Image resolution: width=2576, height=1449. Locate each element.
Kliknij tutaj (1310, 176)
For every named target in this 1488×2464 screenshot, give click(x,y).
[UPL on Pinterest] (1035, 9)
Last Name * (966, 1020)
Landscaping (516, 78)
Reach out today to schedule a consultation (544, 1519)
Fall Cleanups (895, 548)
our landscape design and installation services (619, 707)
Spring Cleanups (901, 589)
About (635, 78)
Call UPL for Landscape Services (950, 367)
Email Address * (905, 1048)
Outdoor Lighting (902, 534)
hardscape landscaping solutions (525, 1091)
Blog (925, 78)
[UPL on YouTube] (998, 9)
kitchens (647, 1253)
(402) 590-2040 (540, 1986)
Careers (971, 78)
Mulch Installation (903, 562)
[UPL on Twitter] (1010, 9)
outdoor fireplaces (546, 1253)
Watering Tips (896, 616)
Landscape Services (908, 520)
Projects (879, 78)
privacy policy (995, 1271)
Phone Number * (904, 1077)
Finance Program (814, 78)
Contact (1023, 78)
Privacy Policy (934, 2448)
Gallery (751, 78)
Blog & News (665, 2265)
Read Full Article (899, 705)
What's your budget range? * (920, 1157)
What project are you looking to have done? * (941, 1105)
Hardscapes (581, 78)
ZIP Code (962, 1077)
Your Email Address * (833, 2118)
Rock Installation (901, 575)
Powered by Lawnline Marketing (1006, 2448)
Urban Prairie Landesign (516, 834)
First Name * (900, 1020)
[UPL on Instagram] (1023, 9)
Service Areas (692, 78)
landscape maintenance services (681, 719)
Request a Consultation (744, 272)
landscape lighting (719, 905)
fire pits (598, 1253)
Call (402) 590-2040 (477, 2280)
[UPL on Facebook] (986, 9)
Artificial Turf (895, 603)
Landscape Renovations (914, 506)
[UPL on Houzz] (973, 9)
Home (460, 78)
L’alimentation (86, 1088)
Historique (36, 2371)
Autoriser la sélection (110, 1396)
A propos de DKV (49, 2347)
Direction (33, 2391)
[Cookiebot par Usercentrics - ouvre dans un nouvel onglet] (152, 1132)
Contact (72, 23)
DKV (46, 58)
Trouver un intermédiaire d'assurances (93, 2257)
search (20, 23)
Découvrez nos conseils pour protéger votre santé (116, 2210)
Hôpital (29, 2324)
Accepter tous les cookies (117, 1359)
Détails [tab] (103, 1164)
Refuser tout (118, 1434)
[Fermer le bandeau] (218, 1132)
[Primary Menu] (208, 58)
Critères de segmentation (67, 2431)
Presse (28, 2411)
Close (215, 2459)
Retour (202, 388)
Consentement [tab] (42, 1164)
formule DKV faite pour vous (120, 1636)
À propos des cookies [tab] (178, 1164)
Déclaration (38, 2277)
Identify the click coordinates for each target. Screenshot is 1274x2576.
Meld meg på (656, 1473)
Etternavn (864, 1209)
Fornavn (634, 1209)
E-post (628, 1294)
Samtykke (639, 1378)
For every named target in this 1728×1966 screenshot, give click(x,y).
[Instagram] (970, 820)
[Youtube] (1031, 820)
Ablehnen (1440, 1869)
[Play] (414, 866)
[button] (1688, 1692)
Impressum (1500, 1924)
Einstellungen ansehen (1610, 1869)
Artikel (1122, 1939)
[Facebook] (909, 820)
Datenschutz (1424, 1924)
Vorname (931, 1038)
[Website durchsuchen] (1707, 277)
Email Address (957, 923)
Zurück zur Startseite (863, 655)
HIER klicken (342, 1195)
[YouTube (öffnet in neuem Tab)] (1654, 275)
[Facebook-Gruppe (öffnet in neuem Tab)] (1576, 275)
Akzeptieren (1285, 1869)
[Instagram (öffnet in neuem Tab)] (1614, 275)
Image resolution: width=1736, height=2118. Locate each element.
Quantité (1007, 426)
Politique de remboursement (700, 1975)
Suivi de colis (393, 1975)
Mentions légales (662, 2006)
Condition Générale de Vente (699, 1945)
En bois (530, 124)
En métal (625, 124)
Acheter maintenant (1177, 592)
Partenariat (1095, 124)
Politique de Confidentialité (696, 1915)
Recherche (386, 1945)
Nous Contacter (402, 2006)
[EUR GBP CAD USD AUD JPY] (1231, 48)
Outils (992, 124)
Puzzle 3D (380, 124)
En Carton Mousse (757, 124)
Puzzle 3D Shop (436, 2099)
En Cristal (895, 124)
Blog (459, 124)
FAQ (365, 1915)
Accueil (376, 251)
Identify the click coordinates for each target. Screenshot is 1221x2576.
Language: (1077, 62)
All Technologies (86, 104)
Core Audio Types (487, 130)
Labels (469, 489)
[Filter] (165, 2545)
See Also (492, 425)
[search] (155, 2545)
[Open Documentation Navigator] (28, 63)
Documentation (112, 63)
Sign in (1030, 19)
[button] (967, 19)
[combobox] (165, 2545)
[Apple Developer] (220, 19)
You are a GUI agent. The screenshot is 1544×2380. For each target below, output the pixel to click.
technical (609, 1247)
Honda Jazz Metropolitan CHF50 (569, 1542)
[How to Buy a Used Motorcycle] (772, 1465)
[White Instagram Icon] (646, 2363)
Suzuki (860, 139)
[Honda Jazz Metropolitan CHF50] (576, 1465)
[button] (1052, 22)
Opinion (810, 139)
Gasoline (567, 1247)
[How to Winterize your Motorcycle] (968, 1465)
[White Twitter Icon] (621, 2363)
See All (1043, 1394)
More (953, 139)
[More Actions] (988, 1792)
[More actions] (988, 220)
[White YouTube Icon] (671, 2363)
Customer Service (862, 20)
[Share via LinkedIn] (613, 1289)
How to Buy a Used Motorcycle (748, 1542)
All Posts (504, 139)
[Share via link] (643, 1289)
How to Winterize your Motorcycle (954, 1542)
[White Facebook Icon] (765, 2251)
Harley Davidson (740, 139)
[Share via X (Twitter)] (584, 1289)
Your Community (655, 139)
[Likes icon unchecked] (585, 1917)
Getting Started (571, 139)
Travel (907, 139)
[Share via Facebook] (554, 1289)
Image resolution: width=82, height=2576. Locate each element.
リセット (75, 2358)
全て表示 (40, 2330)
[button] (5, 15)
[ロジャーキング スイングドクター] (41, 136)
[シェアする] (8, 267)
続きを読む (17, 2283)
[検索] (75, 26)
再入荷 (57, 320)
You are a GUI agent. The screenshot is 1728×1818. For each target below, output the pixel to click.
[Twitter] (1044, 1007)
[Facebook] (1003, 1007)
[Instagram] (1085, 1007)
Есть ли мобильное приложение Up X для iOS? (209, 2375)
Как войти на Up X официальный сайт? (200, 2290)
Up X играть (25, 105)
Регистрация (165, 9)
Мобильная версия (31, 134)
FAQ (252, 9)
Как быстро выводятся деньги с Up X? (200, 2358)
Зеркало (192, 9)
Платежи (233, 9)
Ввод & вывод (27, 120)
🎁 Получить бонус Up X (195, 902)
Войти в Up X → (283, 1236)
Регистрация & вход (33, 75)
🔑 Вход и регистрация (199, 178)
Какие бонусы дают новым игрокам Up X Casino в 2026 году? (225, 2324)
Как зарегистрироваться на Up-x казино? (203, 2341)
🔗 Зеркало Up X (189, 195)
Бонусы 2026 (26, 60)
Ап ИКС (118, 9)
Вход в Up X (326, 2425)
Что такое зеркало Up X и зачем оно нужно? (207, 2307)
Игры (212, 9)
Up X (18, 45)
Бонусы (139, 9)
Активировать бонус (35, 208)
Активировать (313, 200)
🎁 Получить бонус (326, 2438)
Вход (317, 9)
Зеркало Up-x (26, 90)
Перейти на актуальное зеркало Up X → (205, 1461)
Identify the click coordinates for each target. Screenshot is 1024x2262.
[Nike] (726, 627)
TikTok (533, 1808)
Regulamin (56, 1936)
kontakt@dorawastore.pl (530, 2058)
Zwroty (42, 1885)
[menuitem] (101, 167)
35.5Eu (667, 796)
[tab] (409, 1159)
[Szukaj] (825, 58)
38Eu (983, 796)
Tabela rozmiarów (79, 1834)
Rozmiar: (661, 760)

※

▶ _ABOUT THIS TASK_
Lines from the top of the data above through the line with "Direction (33, 2391)", both ends included: copy them exactly, nothing more.

▶ _WRITTEN ANSWER_
Image resolution: width=2576, height=1449. Locate each element.
Kliknij tutaj (1310, 176)
For every named target in this 1488×2464 screenshot, give click(x,y).
[UPL on Pinterest] (1035, 9)
Last Name * (966, 1020)
Landscaping (516, 78)
Reach out today to schedule a consultation (544, 1519)
Fall Cleanups (895, 548)
our landscape design and installation services (619, 707)
Spring Cleanups (901, 589)
About (635, 78)
Call UPL for Landscape Services (950, 367)
Email Address * (905, 1048)
Outdoor Lighting (902, 534)
hardscape landscaping solutions (525, 1091)
Blog (925, 78)
[UPL on YouTube] (998, 9)
kitchens (647, 1253)
(402) 590-2040 (540, 1986)
Careers (971, 78)
Mulch Installation (903, 562)
[UPL on Twitter] (1010, 9)
outdoor fireplaces (546, 1253)
Watering Tips (896, 616)
Landscape Services (908, 520)
Projects (879, 78)
privacy policy (995, 1271)
Phone Number * (904, 1077)
Finance Program (814, 78)
Contact (1023, 78)
Privacy Policy (934, 2448)
Gallery (751, 78)
Blog & News (665, 2265)
Read Full Article (899, 705)
What's your budget range? * (920, 1157)
What project are you looking to have done? * (941, 1105)
Hardscapes (581, 78)
ZIP Code (962, 1077)
Your Email Address * (833, 2118)
Rock Installation (901, 575)
Powered by Lawnline Marketing (1006, 2448)
Urban Prairie Landesign (516, 834)
First Name * (900, 1020)
[UPL on Instagram] (1023, 9)
Service Areas (692, 78)
landscape maintenance services (681, 719)
Request a Consultation (744, 272)
landscape lighting (719, 905)
fire pits (598, 1253)
Call (402) 590-2040 (477, 2280)
[UPL on Facebook] (986, 9)
Artificial Turf (895, 603)
Landscape Renovations (914, 506)
[UPL on Houzz] (973, 9)
Home (460, 78)
L’alimentation (86, 1088)
Historique (36, 2371)
Autoriser la sélection (110, 1396)
A propos de DKV (49, 2347)
Direction (33, 2391)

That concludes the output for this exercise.